The data START

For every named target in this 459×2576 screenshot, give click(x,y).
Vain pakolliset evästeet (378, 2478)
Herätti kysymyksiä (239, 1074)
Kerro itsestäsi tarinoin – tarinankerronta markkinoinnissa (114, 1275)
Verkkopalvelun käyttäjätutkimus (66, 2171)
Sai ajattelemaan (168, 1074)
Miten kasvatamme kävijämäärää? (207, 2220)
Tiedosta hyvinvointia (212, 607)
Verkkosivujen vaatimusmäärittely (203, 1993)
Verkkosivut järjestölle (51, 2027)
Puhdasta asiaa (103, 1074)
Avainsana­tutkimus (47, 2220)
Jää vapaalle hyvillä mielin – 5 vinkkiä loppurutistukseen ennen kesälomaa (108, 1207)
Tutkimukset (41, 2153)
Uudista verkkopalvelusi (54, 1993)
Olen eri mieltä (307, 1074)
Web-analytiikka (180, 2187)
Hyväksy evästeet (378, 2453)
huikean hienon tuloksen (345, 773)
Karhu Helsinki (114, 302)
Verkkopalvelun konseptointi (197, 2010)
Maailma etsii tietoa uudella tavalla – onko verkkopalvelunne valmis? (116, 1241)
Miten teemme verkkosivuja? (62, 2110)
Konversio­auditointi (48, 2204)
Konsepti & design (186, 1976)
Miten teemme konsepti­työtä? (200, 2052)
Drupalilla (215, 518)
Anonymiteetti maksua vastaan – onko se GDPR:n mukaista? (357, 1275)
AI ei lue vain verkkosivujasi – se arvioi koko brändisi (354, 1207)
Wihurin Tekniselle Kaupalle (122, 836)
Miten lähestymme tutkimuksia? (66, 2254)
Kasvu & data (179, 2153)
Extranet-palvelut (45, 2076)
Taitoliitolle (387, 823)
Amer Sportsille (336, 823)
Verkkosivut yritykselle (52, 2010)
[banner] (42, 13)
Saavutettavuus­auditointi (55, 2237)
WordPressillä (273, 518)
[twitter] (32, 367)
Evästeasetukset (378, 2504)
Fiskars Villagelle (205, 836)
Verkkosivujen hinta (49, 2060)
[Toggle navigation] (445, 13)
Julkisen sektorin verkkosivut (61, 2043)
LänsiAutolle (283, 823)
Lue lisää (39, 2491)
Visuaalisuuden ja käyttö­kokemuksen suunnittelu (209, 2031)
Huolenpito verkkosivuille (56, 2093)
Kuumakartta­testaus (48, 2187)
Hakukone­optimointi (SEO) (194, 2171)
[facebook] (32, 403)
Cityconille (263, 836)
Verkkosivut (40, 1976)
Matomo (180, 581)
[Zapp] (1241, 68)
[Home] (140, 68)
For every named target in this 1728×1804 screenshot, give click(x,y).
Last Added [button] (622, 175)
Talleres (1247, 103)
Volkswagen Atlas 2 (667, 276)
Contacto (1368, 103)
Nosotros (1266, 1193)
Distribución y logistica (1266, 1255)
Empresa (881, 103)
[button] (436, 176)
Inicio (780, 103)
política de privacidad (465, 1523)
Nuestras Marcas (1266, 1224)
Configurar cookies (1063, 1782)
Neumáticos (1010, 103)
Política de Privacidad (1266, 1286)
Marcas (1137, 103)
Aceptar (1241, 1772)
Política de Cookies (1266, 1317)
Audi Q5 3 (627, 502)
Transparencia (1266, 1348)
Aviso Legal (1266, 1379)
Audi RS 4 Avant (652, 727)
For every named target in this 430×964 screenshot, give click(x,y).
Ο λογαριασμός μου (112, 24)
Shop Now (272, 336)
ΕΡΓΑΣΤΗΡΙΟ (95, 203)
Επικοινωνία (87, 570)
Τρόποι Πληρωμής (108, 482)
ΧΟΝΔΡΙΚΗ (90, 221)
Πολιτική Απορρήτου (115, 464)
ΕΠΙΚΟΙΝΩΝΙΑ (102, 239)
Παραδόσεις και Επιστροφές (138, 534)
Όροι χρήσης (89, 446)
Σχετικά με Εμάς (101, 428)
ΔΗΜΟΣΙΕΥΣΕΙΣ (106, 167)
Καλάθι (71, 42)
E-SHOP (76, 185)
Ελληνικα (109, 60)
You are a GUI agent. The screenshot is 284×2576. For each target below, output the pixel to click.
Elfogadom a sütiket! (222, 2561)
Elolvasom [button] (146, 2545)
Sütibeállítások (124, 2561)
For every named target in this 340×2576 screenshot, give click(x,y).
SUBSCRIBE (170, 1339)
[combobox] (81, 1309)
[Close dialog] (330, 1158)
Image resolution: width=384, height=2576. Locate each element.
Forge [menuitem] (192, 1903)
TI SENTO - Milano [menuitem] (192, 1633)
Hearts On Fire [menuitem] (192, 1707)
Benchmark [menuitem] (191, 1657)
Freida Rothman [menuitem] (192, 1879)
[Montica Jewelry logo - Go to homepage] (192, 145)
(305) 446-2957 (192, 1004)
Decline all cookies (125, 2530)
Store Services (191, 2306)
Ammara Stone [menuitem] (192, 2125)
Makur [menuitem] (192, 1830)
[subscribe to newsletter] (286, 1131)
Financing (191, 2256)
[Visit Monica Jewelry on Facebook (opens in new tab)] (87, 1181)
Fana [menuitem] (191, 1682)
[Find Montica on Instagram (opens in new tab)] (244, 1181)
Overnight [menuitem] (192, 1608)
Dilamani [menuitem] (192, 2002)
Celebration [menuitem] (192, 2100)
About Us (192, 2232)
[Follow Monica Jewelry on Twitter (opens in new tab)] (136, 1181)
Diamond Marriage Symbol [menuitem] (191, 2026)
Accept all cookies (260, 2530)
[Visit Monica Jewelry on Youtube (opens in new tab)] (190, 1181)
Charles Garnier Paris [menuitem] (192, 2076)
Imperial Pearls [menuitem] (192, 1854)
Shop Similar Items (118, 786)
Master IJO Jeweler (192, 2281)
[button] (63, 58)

The data END

> **What to produce**
Everything from the line containing "Kuumakartta­testaus (48, 2187)" through the line containing "ΔΗΜΟΣΙΕΥΣΕΙΣ (106, 167)" in the material above should be retyped exactly, both ends included, and nothing more.

> **The completed task**
Kuumakartta­testaus (48, 2187)
Hakukone­optimointi (SEO) (194, 2171)
[facebook] (32, 403)
Cityconille (263, 836)
Verkkosivut (40, 1976)
Matomo (180, 581)
[Zapp] (1241, 68)
[Home] (140, 68)
For every named target in this 1728×1804 screenshot, give click(x,y).
Last Added [button] (622, 175)
Talleres (1247, 103)
Volkswagen Atlas 2 (667, 276)
Contacto (1368, 103)
Nosotros (1266, 1193)
Distribución y logistica (1266, 1255)
Empresa (881, 103)
[button] (436, 176)
Inicio (780, 103)
política de privacidad (465, 1523)
Nuestras Marcas (1266, 1224)
Configurar cookies (1063, 1782)
Neumáticos (1010, 103)
Política de Privacidad (1266, 1286)
Marcas (1137, 103)
Aceptar (1241, 1772)
Política de Cookies (1266, 1317)
Audi Q5 3 (627, 502)
Transparencia (1266, 1348)
Aviso Legal (1266, 1379)
Audi RS 4 Avant (652, 727)
For every named target in this 430×964 screenshot, give click(x,y).
Ο λογαριασμός μου (112, 24)
Shop Now (272, 336)
ΕΡΓΑΣΤΗΡΙΟ (95, 203)
Επικοινωνία (87, 570)
Τρόποι Πληρωμής (108, 482)
ΧΟΝΔΡΙΚΗ (90, 221)
Πολιτική Απορρήτου (115, 464)
ΕΠΙΚΟΙΝΩΝΙΑ (102, 239)
Παραδόσεις και Επιστροφές (138, 534)
Όροι χρήσης (89, 446)
Σχετικά με Εμάς (101, 428)
ΔΗΜΟΣΙΕΥΣΕΙΣ (106, 167)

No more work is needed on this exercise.